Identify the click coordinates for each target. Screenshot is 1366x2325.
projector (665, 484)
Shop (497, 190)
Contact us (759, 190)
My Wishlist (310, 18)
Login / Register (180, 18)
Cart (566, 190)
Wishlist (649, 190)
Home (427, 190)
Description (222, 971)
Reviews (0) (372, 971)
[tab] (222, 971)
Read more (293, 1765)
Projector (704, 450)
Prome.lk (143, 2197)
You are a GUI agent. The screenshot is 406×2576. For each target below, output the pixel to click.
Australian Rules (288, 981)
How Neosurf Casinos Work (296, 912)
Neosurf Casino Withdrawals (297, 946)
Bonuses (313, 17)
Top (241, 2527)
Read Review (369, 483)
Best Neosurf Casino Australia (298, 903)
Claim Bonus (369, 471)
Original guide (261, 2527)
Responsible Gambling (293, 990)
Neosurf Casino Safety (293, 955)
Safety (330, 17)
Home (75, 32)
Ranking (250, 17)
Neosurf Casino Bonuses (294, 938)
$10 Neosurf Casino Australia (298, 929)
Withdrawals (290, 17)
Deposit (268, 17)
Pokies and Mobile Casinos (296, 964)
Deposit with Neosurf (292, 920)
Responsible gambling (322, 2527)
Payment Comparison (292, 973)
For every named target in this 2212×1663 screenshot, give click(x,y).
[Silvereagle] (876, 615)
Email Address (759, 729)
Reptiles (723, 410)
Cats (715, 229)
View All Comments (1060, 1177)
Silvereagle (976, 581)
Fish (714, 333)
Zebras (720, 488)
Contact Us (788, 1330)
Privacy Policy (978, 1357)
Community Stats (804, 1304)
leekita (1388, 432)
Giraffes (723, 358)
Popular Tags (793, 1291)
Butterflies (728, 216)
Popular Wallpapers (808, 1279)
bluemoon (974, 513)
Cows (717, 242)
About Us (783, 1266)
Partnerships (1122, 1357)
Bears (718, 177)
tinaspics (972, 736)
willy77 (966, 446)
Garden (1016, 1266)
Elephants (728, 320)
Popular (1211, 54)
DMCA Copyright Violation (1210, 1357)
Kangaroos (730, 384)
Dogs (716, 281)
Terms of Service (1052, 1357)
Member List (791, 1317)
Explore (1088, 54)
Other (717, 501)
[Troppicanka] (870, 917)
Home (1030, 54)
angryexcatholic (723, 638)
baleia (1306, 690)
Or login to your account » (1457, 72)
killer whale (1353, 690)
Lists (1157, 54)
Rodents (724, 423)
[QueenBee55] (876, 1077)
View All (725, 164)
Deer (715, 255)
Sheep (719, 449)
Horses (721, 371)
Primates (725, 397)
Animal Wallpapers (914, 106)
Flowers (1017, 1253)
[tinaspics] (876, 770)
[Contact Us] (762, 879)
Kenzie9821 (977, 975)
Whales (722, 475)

•••

> [Assignment]:
Working from the material above, restate word for word the lines between the line with "bluemoon (974, 513)" and the line with "baleia (1306, 690)", both included, and only those.

> [Result of this task]:
bluemoon (974, 513)
Cows (717, 242)
About Us (783, 1266)
Partnerships (1122, 1357)
Bears (718, 177)
tinaspics (972, 736)
willy77 (966, 446)
Garden (1016, 1266)
Elephants (728, 320)
Popular (1211, 54)
DMCA Copyright Violation (1210, 1357)
Kangaroos (730, 384)
Dogs (716, 281)
Terms of Service (1052, 1357)
Member List (791, 1317)
Explore (1088, 54)
Other (717, 501)
[Troppicanka] (870, 917)
Home (1030, 54)
angryexcatholic (723, 638)
baleia (1306, 690)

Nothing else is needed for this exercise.